**TASK DIRECTIONS:**
State how many lines in the entries below include the string "Month", and give nothing beyond that number.

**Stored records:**

---------------

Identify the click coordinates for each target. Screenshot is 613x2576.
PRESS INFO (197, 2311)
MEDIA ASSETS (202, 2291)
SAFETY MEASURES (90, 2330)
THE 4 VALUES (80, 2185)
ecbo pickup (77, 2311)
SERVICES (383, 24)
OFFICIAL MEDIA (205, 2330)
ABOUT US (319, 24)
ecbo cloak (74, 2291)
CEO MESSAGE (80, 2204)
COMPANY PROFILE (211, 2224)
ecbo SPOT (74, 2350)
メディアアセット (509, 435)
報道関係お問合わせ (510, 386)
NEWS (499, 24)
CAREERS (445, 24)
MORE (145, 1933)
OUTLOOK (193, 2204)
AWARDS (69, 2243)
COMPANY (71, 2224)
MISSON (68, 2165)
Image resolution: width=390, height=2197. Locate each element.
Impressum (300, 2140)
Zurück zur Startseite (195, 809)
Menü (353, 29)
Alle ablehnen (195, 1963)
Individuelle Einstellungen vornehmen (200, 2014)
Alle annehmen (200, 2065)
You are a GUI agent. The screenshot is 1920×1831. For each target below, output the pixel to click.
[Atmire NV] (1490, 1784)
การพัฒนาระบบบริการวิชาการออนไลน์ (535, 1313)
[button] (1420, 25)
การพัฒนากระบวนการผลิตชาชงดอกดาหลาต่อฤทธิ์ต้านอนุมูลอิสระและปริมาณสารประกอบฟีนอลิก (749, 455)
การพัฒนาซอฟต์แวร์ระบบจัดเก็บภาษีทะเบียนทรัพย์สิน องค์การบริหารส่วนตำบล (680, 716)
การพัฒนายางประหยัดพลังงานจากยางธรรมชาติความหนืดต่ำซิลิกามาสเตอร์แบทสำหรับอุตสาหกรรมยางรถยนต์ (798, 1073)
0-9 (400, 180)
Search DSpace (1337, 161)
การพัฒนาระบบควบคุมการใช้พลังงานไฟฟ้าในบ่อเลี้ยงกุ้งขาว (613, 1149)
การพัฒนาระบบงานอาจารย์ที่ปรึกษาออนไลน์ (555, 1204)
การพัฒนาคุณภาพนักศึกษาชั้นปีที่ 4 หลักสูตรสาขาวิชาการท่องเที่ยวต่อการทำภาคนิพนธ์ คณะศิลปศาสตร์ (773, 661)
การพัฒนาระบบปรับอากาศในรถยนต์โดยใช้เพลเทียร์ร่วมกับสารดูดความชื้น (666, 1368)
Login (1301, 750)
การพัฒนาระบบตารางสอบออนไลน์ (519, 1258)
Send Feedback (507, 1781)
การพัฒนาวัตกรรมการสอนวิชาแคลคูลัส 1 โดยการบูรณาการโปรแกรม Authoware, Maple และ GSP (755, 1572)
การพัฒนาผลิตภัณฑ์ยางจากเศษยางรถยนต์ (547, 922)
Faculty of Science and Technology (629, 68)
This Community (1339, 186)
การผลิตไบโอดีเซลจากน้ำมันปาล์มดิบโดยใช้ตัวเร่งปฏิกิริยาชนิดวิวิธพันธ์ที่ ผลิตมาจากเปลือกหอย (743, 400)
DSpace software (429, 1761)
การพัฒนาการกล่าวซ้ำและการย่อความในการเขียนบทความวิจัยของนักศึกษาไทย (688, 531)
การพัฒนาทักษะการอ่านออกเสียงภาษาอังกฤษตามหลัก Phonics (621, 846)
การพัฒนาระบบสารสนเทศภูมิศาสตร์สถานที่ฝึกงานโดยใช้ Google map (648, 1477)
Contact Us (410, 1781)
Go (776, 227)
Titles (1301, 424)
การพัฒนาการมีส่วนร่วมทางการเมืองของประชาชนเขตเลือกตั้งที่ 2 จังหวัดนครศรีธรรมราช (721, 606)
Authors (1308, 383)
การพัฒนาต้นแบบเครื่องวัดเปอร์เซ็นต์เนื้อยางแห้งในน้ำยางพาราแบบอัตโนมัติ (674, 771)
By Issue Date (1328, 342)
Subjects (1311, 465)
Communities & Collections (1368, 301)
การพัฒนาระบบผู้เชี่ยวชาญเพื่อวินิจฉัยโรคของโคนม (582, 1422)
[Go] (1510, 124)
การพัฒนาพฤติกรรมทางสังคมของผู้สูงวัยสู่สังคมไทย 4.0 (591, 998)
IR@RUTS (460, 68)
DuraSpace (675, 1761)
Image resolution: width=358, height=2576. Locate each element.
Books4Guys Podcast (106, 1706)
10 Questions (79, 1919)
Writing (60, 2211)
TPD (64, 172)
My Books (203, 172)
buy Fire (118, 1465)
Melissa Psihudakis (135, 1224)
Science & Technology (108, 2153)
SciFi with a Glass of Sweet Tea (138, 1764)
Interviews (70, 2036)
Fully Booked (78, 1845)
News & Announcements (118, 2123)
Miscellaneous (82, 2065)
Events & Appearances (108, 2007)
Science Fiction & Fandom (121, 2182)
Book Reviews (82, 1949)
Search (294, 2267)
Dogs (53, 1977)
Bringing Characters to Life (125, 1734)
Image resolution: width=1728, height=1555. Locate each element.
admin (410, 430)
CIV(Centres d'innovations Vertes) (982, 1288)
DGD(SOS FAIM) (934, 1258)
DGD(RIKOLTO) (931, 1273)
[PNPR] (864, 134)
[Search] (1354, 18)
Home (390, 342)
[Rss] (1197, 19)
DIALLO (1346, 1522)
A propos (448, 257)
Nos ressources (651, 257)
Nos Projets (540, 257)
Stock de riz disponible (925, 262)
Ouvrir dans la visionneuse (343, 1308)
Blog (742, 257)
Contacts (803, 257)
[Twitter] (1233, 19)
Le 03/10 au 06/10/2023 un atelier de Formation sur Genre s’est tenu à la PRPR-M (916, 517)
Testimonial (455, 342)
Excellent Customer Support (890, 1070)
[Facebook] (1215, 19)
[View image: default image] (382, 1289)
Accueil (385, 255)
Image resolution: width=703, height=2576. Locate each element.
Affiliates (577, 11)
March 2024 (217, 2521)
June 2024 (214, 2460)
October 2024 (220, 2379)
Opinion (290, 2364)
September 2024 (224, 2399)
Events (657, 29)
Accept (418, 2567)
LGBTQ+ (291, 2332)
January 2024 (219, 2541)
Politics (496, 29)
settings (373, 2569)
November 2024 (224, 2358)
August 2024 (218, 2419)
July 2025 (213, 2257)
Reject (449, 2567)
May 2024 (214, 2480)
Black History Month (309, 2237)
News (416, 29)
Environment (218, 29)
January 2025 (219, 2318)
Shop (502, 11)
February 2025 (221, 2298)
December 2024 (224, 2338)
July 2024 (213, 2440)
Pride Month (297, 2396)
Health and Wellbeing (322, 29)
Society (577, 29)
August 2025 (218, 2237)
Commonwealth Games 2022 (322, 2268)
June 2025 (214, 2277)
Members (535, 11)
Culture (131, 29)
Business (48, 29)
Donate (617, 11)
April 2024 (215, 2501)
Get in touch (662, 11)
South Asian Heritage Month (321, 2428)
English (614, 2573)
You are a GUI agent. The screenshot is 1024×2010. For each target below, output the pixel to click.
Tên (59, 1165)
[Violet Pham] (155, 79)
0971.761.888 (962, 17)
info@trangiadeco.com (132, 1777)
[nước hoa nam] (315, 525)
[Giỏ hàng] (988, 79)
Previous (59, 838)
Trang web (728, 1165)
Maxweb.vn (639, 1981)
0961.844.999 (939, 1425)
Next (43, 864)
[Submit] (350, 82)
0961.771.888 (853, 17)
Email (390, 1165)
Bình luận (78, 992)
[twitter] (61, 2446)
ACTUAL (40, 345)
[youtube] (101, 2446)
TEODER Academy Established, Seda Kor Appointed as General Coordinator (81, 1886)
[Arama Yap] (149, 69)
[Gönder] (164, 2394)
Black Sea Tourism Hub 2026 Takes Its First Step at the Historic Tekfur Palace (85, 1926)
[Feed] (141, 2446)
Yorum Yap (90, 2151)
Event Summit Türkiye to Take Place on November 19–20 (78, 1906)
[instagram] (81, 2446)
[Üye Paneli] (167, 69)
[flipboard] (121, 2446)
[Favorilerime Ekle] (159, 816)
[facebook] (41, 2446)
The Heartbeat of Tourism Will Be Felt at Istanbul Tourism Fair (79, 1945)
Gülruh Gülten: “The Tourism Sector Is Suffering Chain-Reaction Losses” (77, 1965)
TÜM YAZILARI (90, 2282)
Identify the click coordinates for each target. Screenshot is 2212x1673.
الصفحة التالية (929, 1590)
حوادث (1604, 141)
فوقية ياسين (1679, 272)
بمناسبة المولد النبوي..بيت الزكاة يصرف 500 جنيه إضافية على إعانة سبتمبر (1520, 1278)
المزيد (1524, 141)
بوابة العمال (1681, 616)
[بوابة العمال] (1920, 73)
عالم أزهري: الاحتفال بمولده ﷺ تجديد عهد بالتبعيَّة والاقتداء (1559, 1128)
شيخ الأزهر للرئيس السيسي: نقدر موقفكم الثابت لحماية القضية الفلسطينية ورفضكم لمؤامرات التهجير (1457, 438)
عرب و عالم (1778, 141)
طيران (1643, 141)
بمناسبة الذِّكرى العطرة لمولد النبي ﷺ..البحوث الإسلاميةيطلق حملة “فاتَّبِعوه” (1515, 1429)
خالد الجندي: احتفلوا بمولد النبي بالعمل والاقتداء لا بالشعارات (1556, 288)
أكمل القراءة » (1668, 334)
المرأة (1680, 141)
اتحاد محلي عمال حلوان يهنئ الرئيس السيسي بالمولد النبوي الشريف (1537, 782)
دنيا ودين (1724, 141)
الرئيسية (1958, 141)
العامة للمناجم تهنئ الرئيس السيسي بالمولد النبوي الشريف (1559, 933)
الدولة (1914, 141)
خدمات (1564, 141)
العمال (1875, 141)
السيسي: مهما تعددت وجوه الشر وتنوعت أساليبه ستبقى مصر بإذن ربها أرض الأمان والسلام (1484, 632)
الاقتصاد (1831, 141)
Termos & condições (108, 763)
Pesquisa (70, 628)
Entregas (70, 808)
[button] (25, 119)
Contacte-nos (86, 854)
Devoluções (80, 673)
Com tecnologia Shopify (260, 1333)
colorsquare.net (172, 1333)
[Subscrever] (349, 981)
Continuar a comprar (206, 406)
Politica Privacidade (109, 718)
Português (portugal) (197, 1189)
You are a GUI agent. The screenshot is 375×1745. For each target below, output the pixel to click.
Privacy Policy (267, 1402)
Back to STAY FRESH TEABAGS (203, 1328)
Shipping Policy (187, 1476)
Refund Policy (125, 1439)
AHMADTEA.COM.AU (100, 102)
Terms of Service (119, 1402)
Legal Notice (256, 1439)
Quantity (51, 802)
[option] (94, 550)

---------------

**ANSWER TO THIS EXERCISE:**
3